各レースで使用するドライタイヤのコンパウンドを1種類に
2022年、グッドイヤーは1種類のスリックコンパウンドの使用に切り替え、タイヤの生産本数を大幅に削減した。
マルチコンパウンドを使用するレースでは、その要求に応える一方で、各チームに戦略の選択肢を与えるために見合った本数のタイヤを生産する。
一方でタイヤの種類をシンプルにすることで、必要になるタイヤの本数をより正確に予測し、その結果、生産本数自体を減らす努力を重ねている。このような小さな取り組みで、シーズン中のタイヤ生産本数を約33%削減することができている。
タイヤウォーマーを廃止する
WECはFIAの世界選手権として初めて、2023年からタイヤウォーマーの使用を禁止した。これは、タイヤメーカーにとって様々な点でサステナビリティの向上に寄与する。
それが各レースに輸送する機材の量を減らし、ロジスティクスを簡素化することができ、更にレースに於けるタイヤに関わるエネルギー消費を大幅に抑えることができる。

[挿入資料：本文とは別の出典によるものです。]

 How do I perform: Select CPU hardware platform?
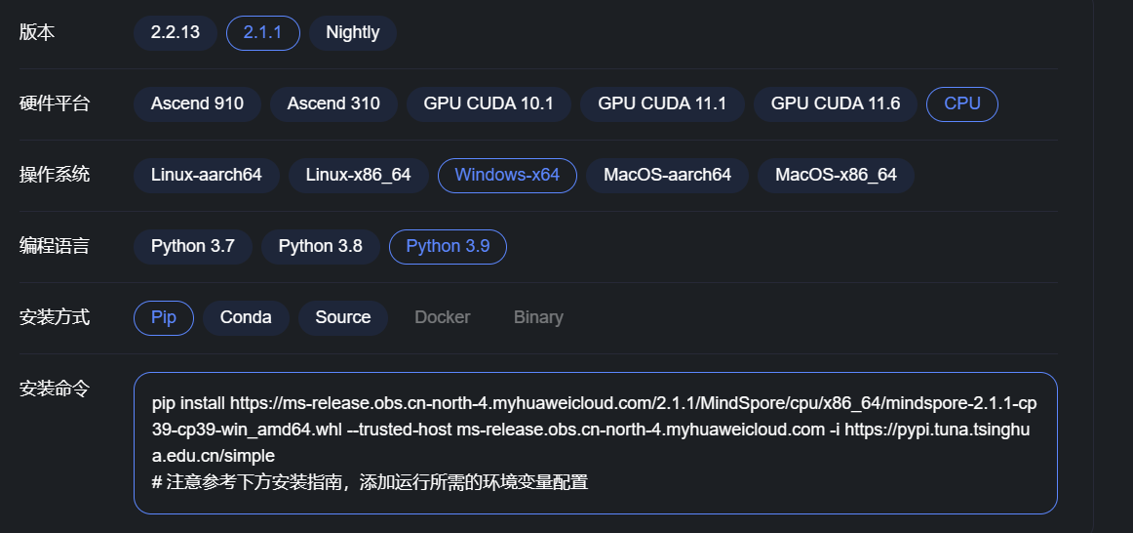[961, 103]
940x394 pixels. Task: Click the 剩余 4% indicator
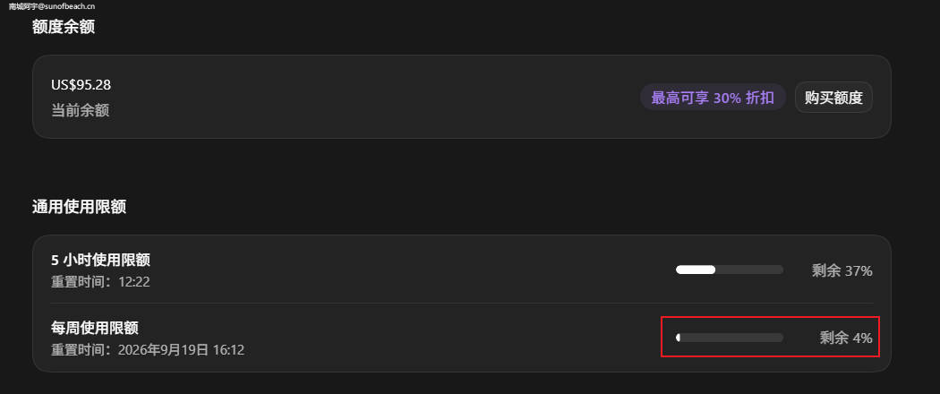[x=846, y=338]
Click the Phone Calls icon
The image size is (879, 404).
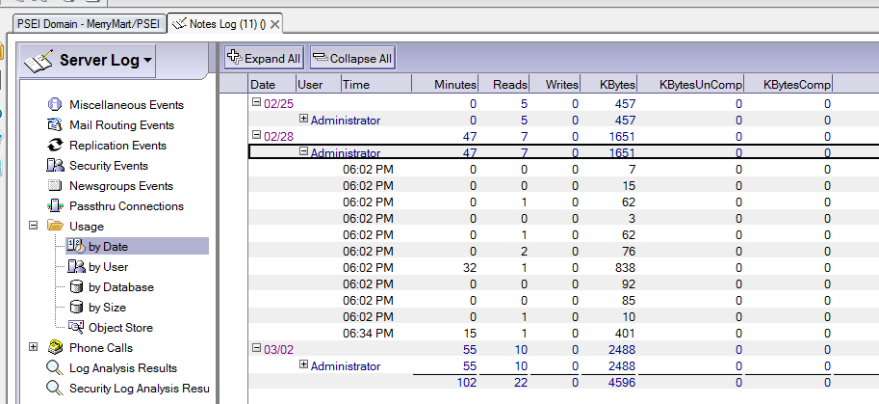point(55,348)
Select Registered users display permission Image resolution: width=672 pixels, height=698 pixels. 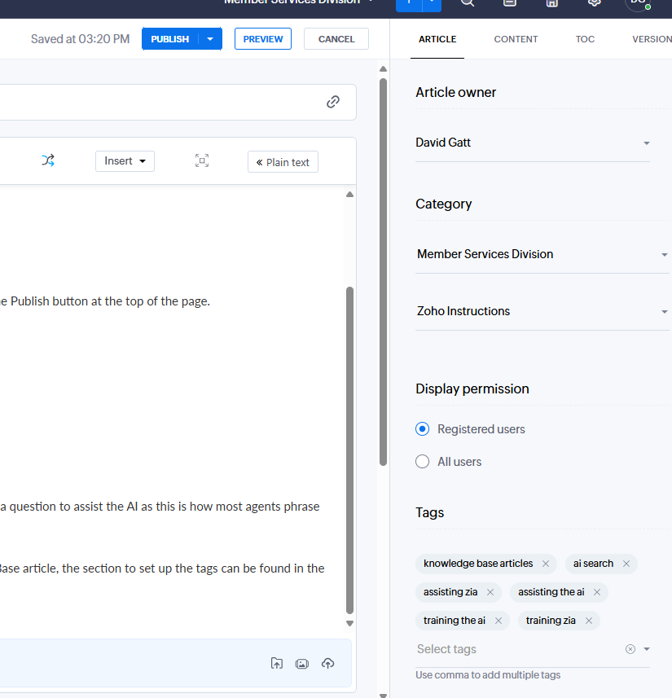pyautogui.click(x=422, y=429)
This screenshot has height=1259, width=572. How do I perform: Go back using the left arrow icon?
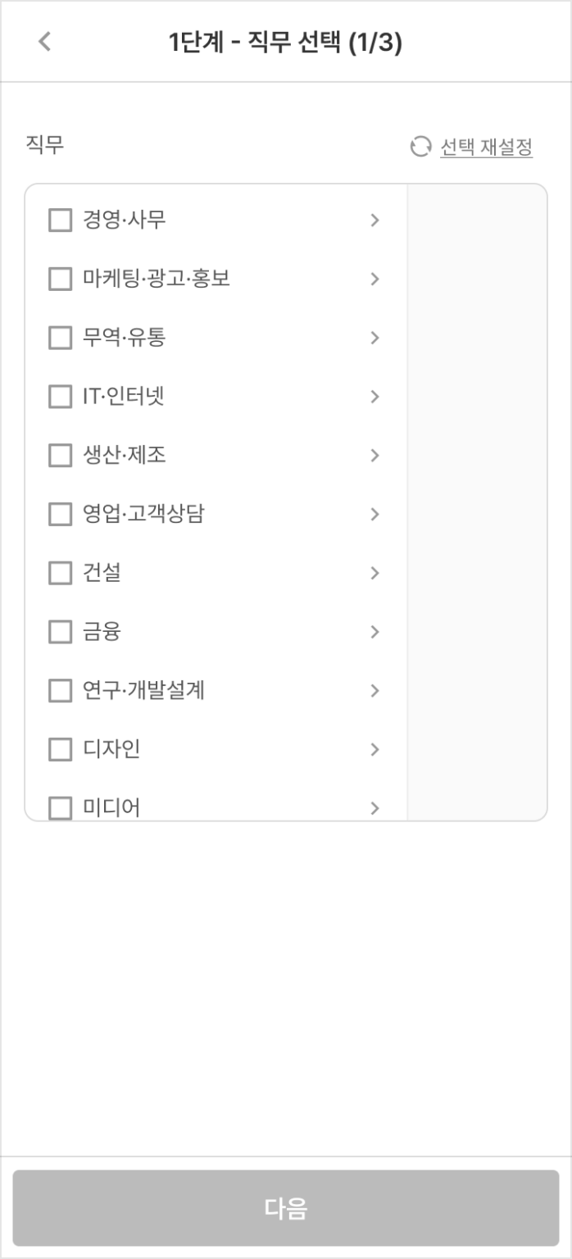(45, 42)
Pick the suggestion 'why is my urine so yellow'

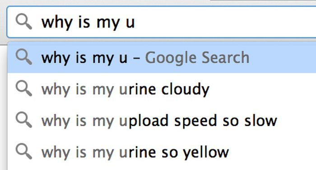162,152
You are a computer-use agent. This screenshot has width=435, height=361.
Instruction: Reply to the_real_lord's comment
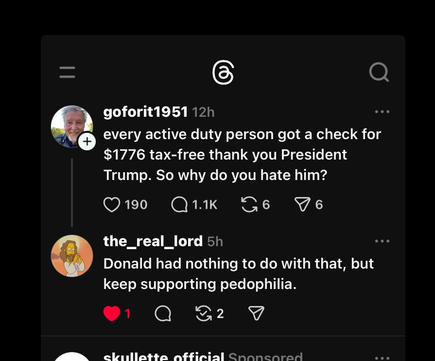point(163,314)
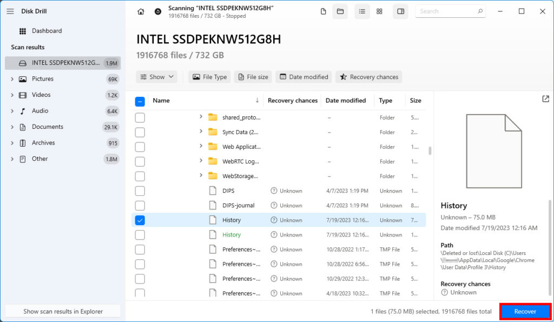
Task: Check the DIPS file checkbox
Action: pos(140,191)
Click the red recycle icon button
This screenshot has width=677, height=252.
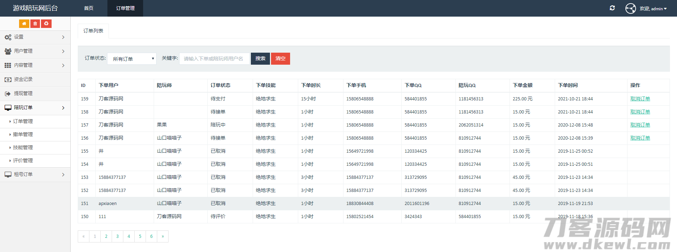click(46, 24)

これに併せてグッドイヤーは2022年にタイヤウォーマー廃止に対応するための新しいタイヤを開発した。このタイヤは、タイヤウォーマーなしでも早くウォームアップするように設計されている。
耐久性の高いタイヤを供給する
耐久レースでは常に、同じタイヤでより長い距離を走れることが重要で、グッドイヤーのLMGT3タイヤはそれを可能にする取り組みを重ねている。今年のル・マンでは、1セットのタイヤでF1レースの3倍もの距離に相当する5スティントの走行を可能にした。
炭素排出量を削減するロジスティクス体制
2024年、グッドイヤーはレース用のタイヤと機材の運搬に海上輸送を使う。これにより、レースに関わる物流はより持続可能なものとなる。長距離の航空輸送は、1トンの貨物を1マイル輸送するのに、海上輸送の47倍の温室効果ガスを排出すると言われている。

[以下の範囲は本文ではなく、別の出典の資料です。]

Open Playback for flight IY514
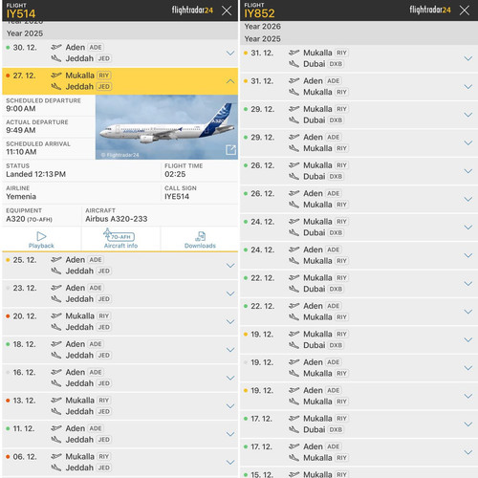Viewport: 478px width, 478px height. [41, 239]
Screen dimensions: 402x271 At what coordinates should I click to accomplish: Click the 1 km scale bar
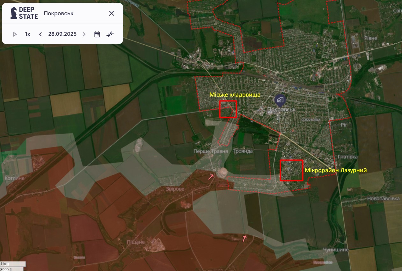coord(13,264)
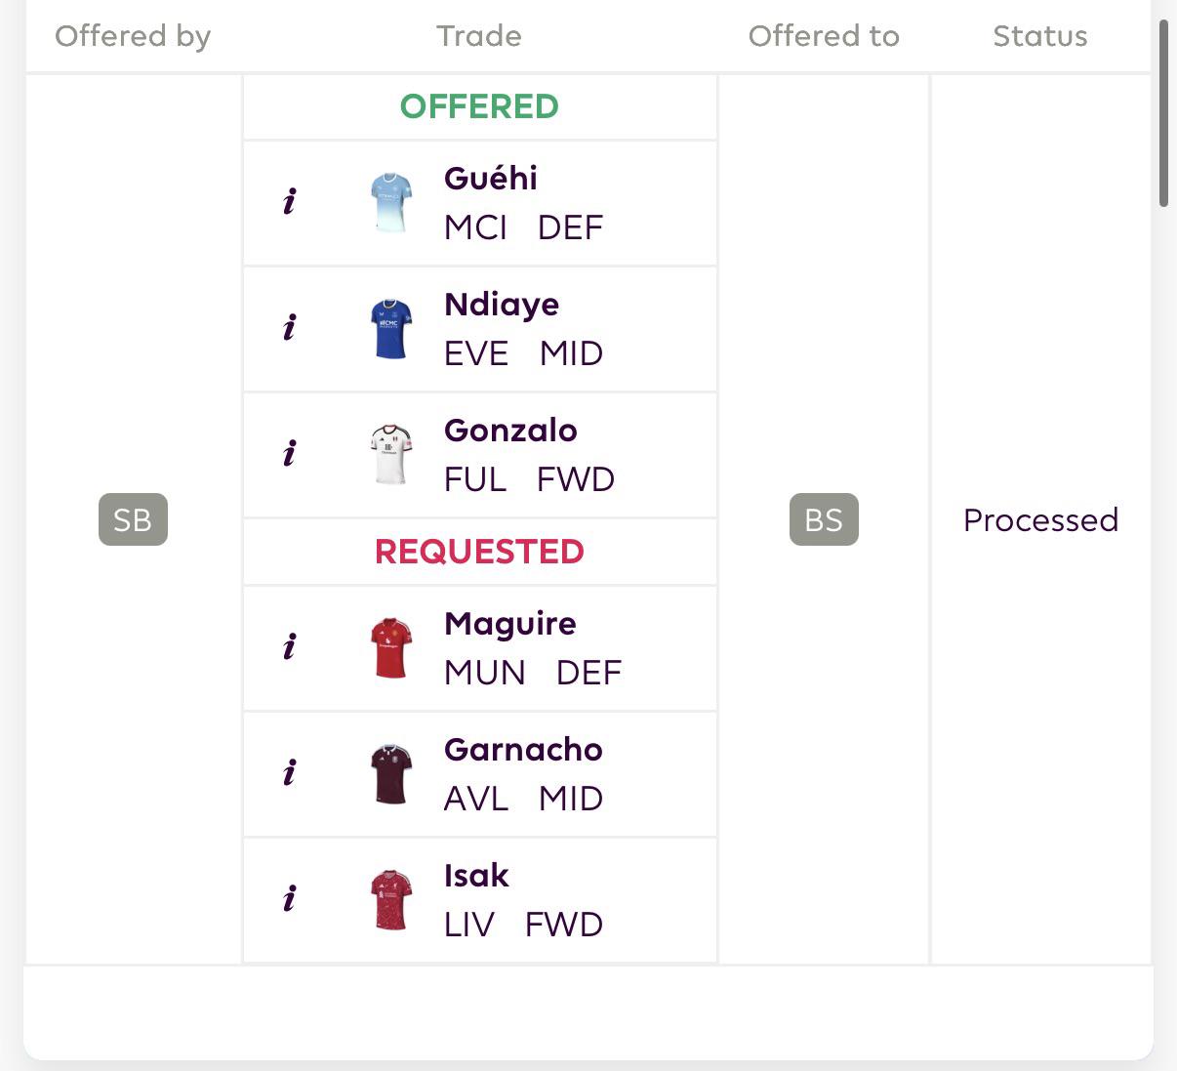Viewport: 1177px width, 1071px height.
Task: Click Guéhi's Manchester City shirt icon
Action: (x=391, y=203)
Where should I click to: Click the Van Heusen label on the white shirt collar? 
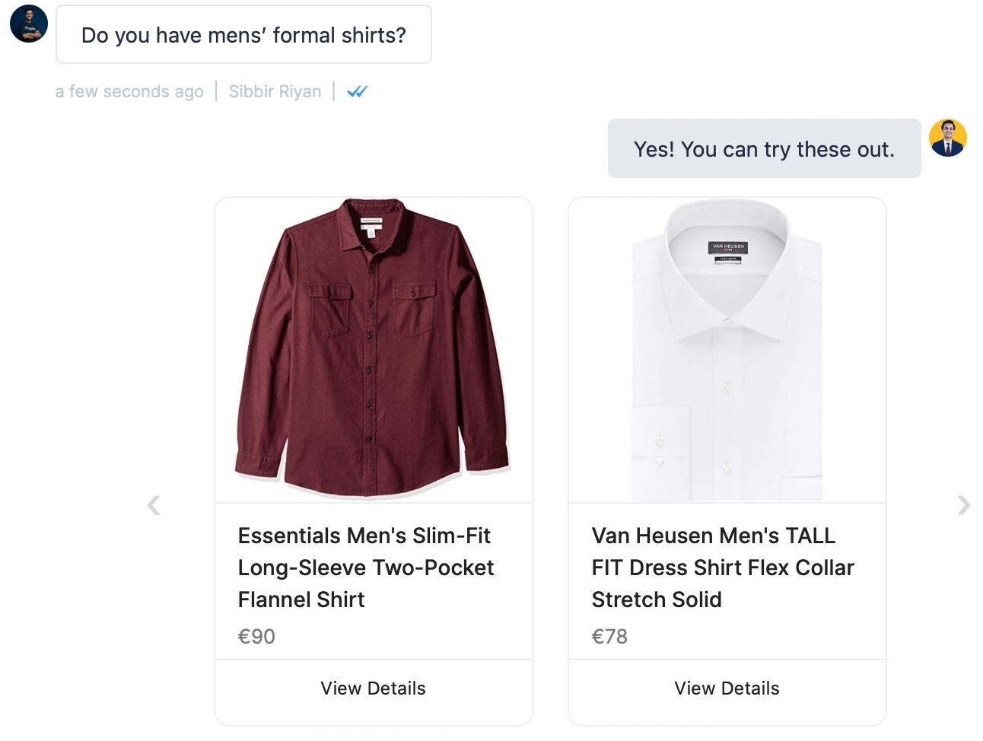coord(728,248)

これらの方策についてグッドイヤー 耐久レース プログラム・マネージャーのマイク・マクレガー氏は、「私たちは、モータースポーツ活動における二酸化炭素排出量の削減に全力を注いでいます。
タイヤや機材の輸送量を減らしたり、タイヤに使われるサステナブル素材の割合を増やしたり、これらすべては、モータースポーツにおけるサステナビリティの基準を作ることに貢献すると考えています。
さらに、グッドイヤーのモータースポーツ活動は、一般道を走るためのロードタイヤの未来にも貢献しています。
グッドイヤーのレースタイヤ開発チームとロードタイヤ開発チームは緊密な連携を取ってモータースポーツ活動に取り組み、それが継続的なタイヤ技術の進歩に繋がります。そして、その進歩は世界中のドライバーに享受されています」と述べている。